Reading text:
[BEGIN]
This is more of a general question than for a specific amp, outside of one I'm trying to design. Looking to keep the low end tight, but not too restrictive. The typical suspects, unfortunately, are not really tight if you're using a baritone or an extended range guitar.

Why do you think coupling caps are the answer to having an amp for extended range guitars?

In this case, I'm looking to tighten up the low end response a bit, make it responsive and punchy... not muddy and flubby.

I'm thinking getting rid of more of the subsonic and maybe a portion of the low end that won't be there anyway to move it in that direction. I'm open to hear and learn other methods that can accomplish this.

I think your over complicating this by wanting to calculate the caps value and bringing up subsonic's?

It seems often guys will change the preamp tubes K (cathode) to a smaller value more than changing the coupling cap. You can do both if needed.

Playing with the coupling caps, you can just tack solder them in, or you can just very carefully swap in a different value with insulated gator clip leads/cable. Just try different values, you can do the same with the K bypass caps.   

But the lower the note the more power the amp needs to reproduce it cleanly. The lower the note, the larger the sound wave that has to be reproduced, so the amp/speakers have to move/push more air. That's why bass players, and keyboard players, use amps with a lot more wattage/power than a guitar amp.
[END]
Provided records:
[BEGIN]
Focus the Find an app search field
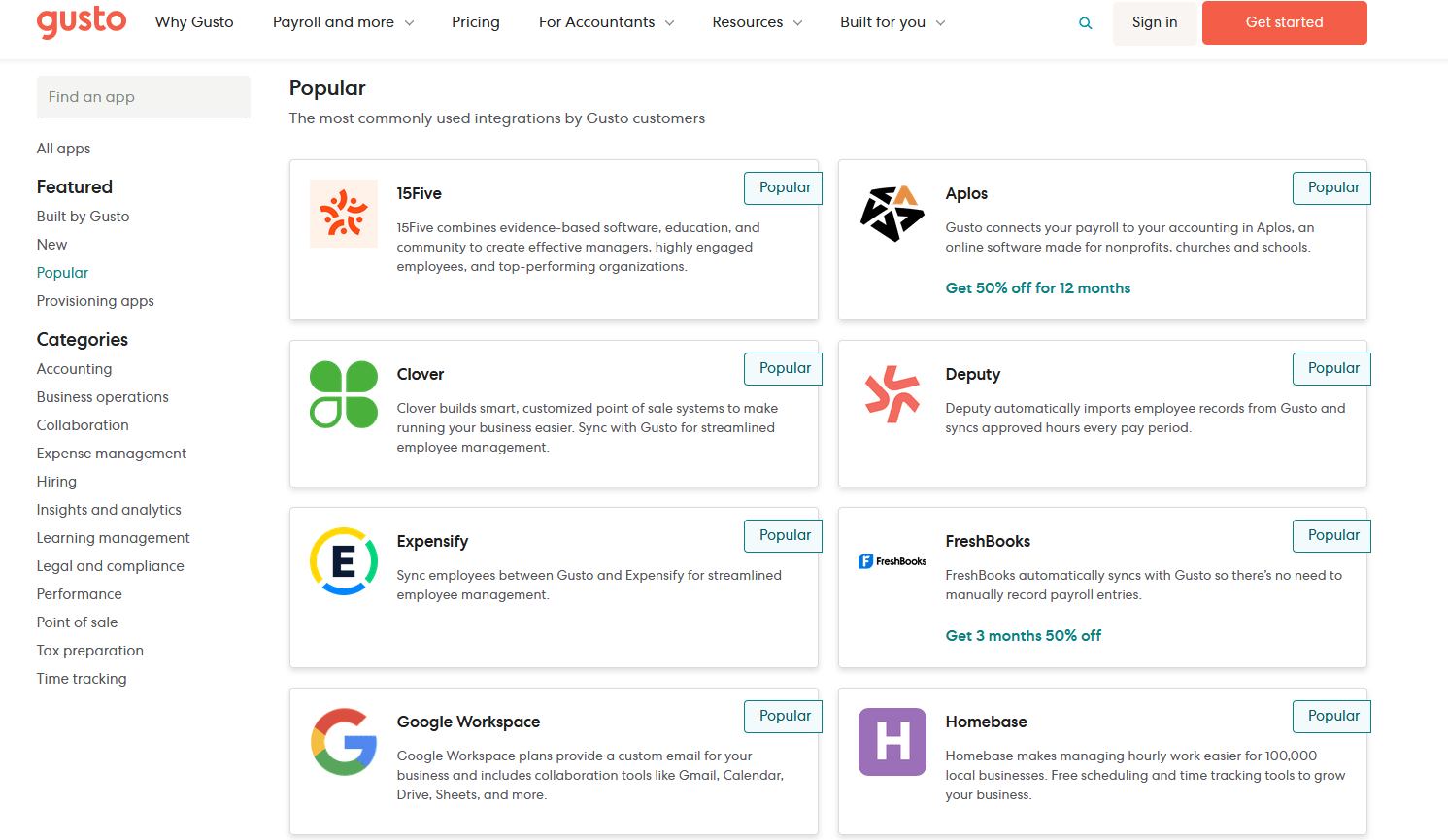[x=144, y=97]
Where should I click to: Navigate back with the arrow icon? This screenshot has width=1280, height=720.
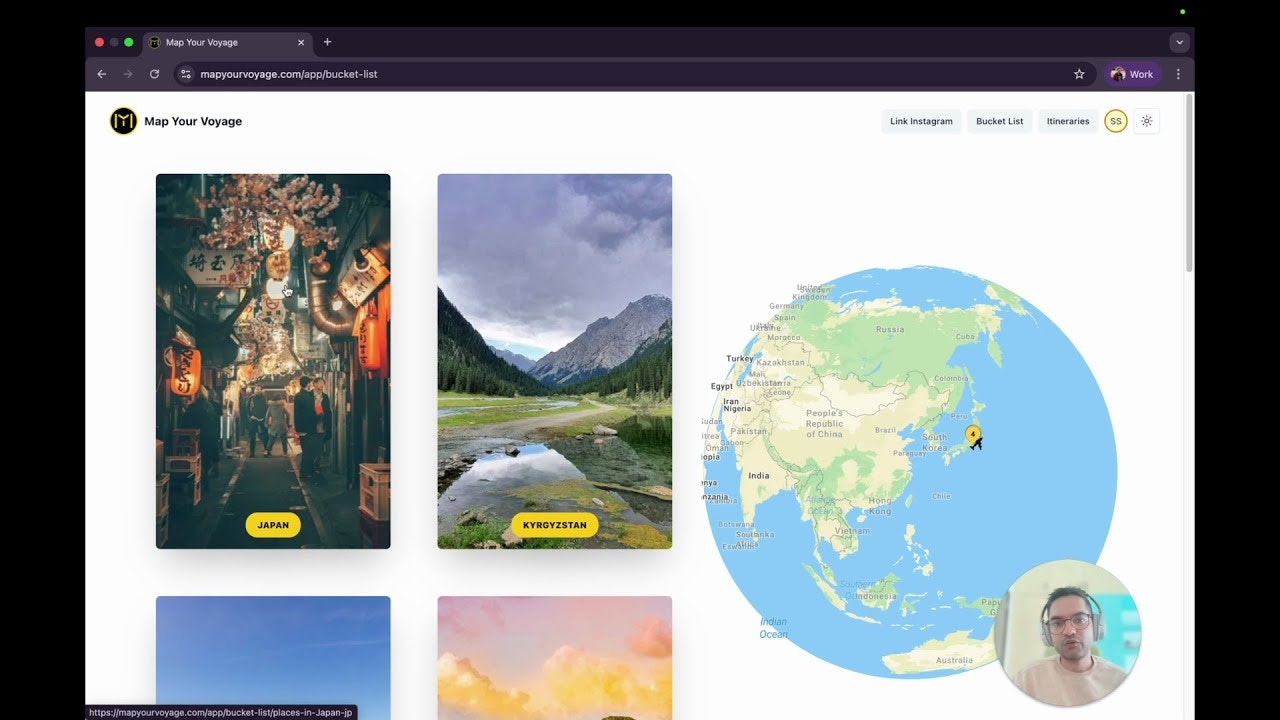(x=101, y=74)
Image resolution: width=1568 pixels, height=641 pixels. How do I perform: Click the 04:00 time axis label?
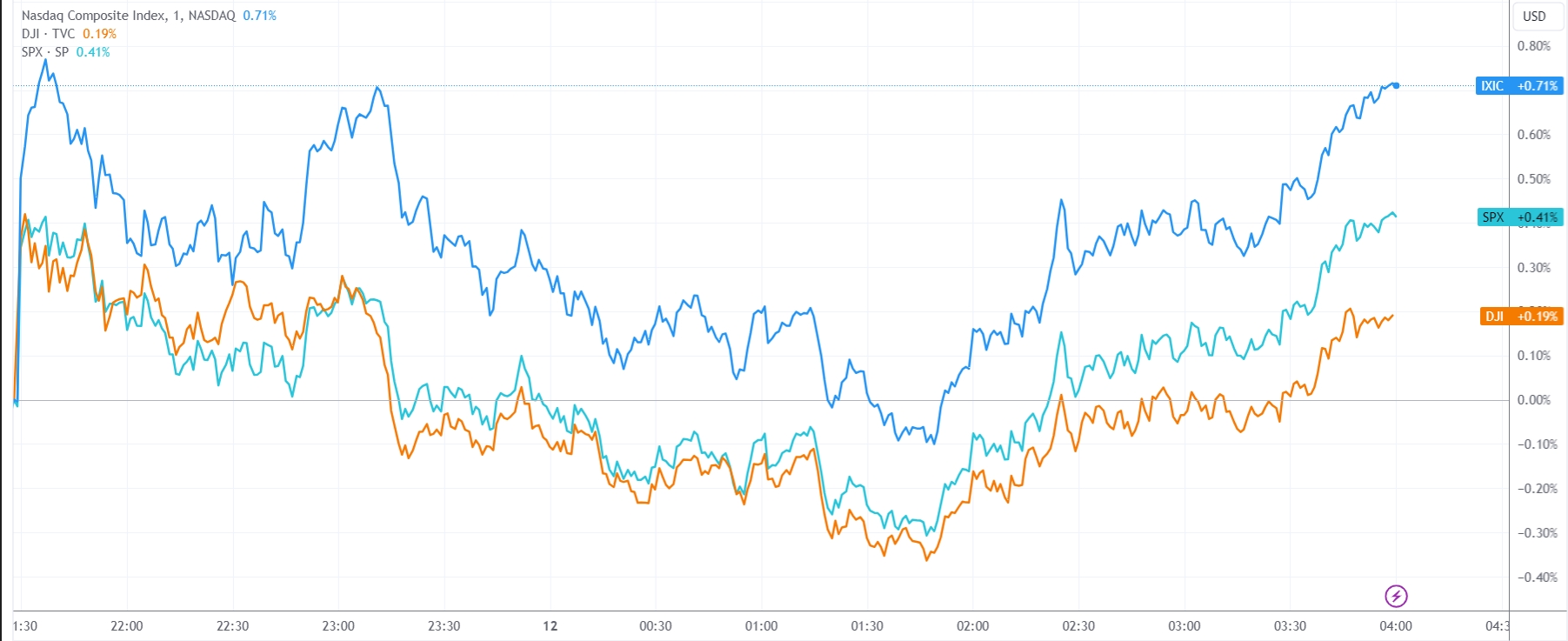click(x=1396, y=626)
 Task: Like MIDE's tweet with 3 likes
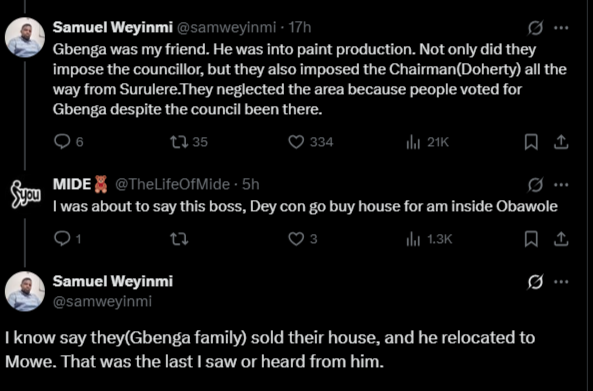click(x=303, y=239)
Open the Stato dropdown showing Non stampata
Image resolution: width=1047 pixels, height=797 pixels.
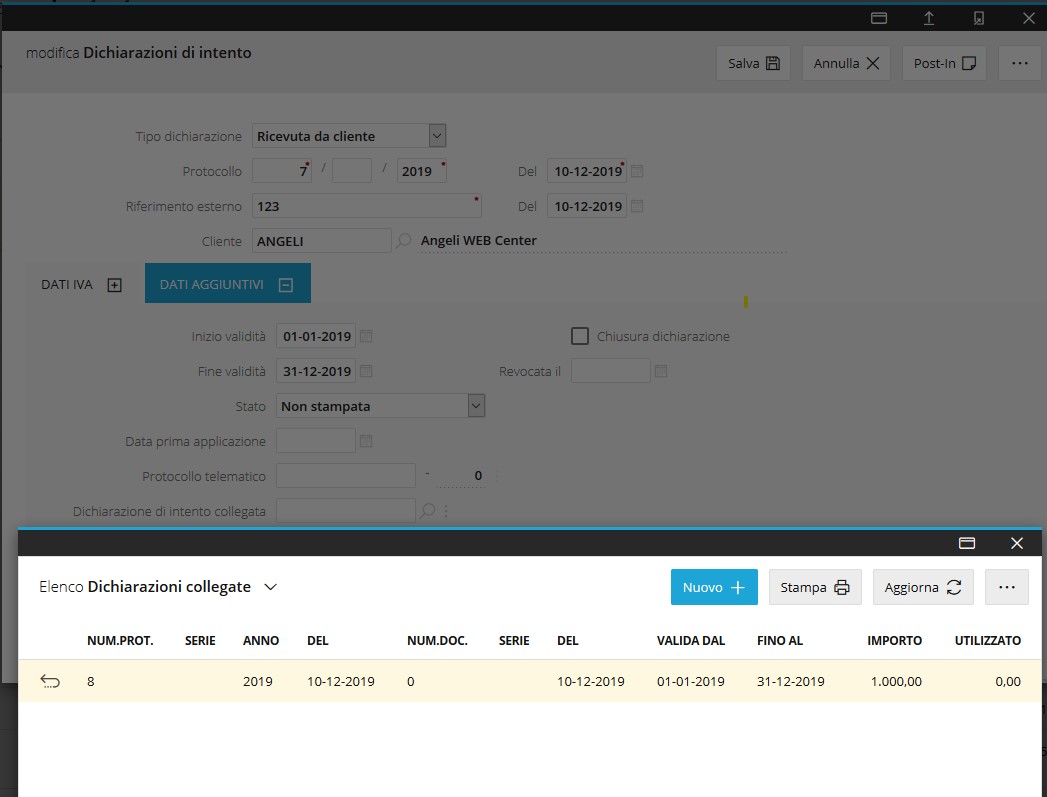(476, 406)
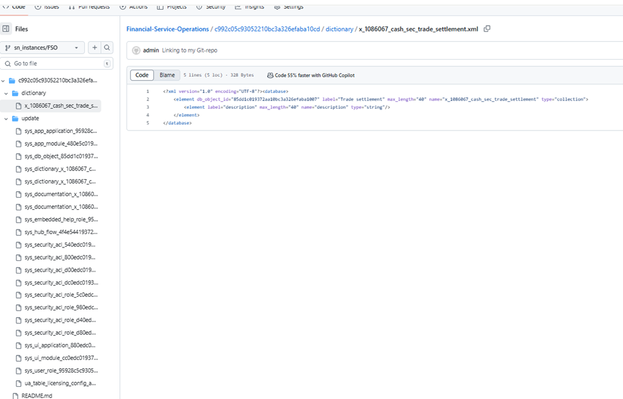This screenshot has height=399, width=623.
Task: Open the sn_instances/FSO branch dropdown
Action: tap(42, 48)
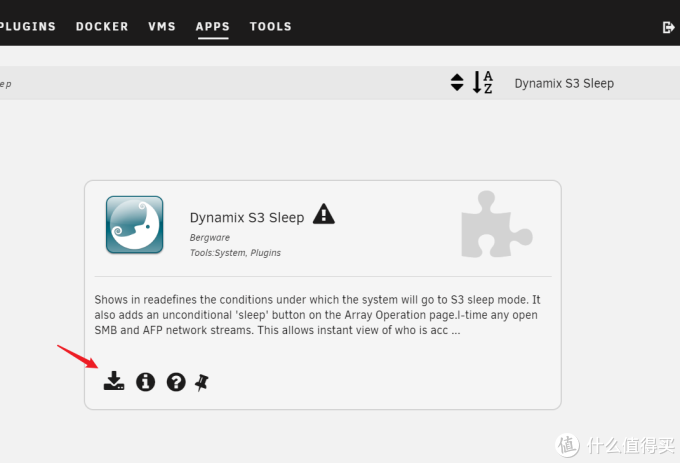Open the Tools tab

[x=271, y=26]
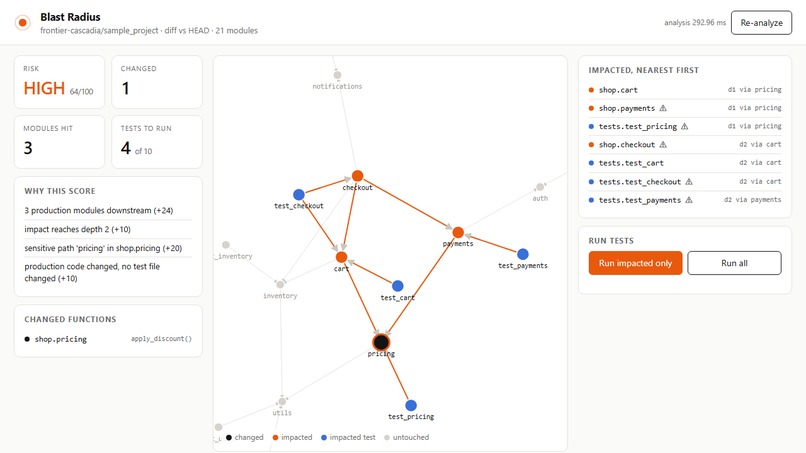Select shop.pricing under Changed Functions
This screenshot has width=806, height=453.
click(61, 339)
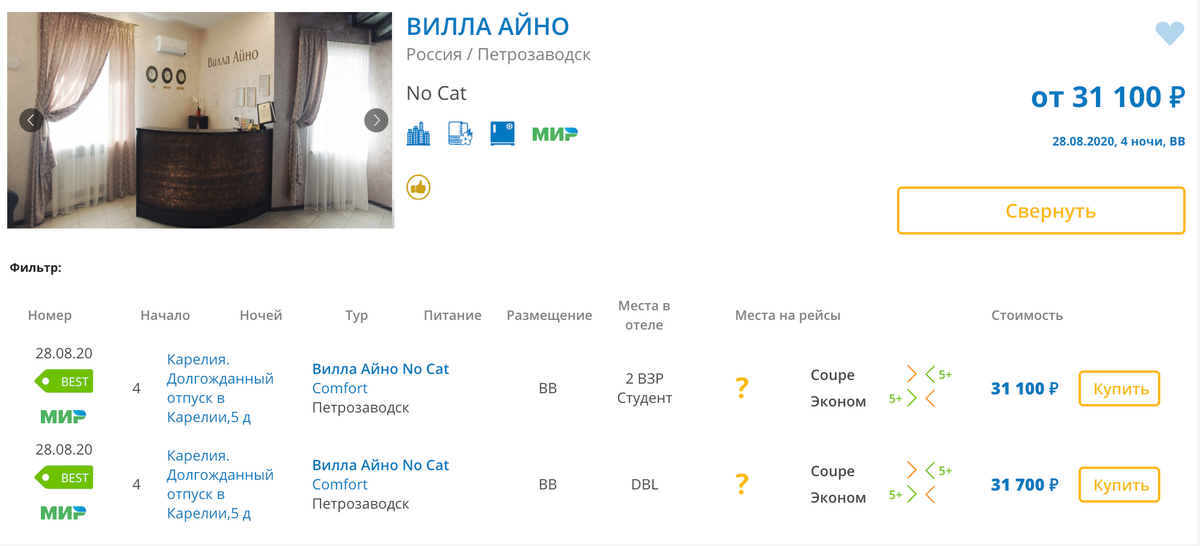Open the ВИЛЛА АЙНО hotel title link
The image size is (1200, 546).
488,27
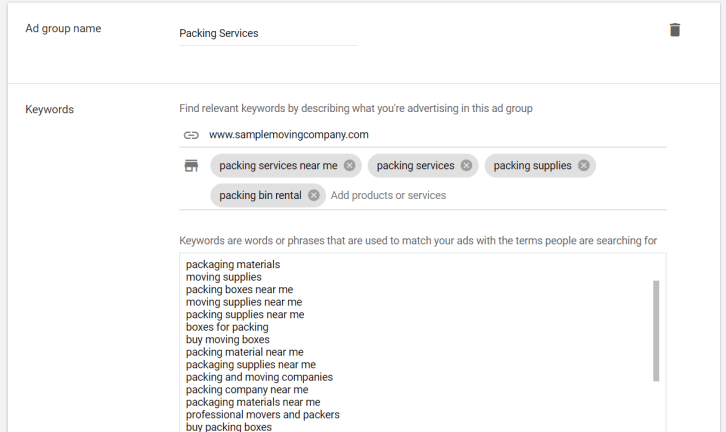Click the storefront products icon
This screenshot has width=726, height=432.
click(191, 165)
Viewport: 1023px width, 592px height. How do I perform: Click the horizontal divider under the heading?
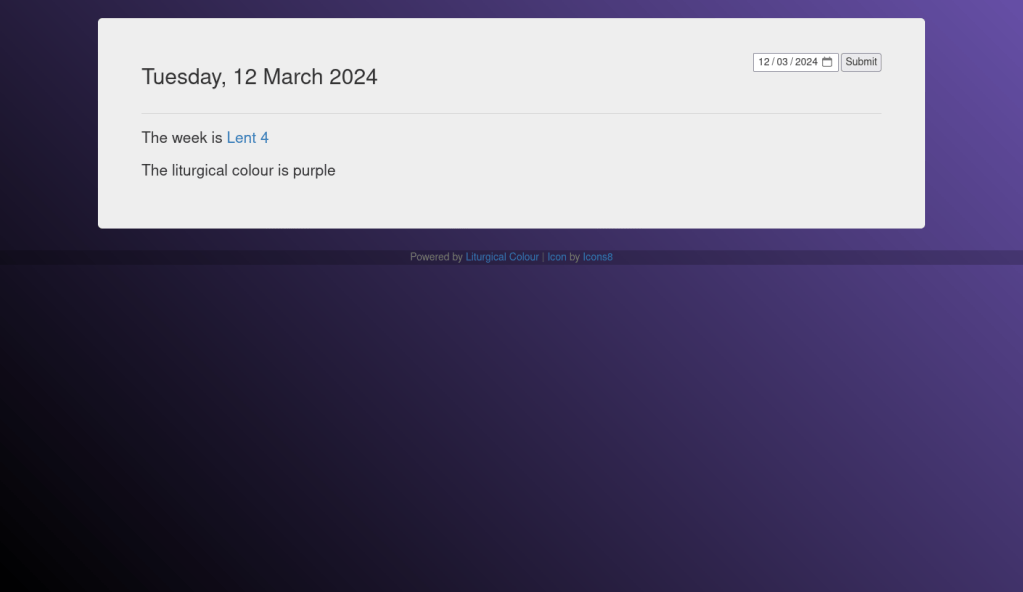(x=511, y=114)
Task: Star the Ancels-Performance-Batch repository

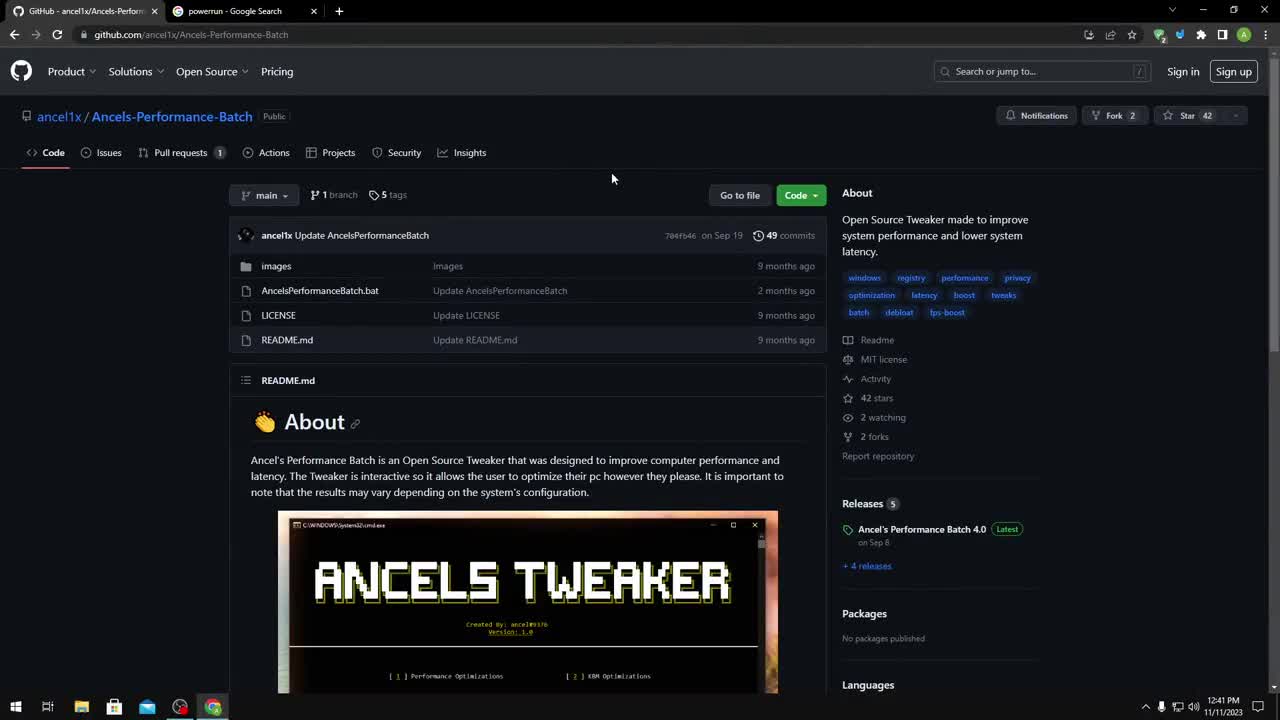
[END]
Problem to solve: From the discussion of tightening an amp's low end, write out word for word the passage that starts with the words containing "Why do you think" and ends with "bringing up subsonic's?".

Expected answer:
Why do you think coupling caps are the answer to having an amp for extended range guitars?

In this case, I'm looking to tighten up the low end response a bit, make it responsive and punchy... not muddy and flubby.

I'm thinking getting rid of more of the subsonic and maybe a portion of the low end that won't be there anyway to move it in that direction. I'm open to hear and learn other methods that can accomplish this.

I think your over complicating this by wanting to calculate the caps value and bringing up subsonic's?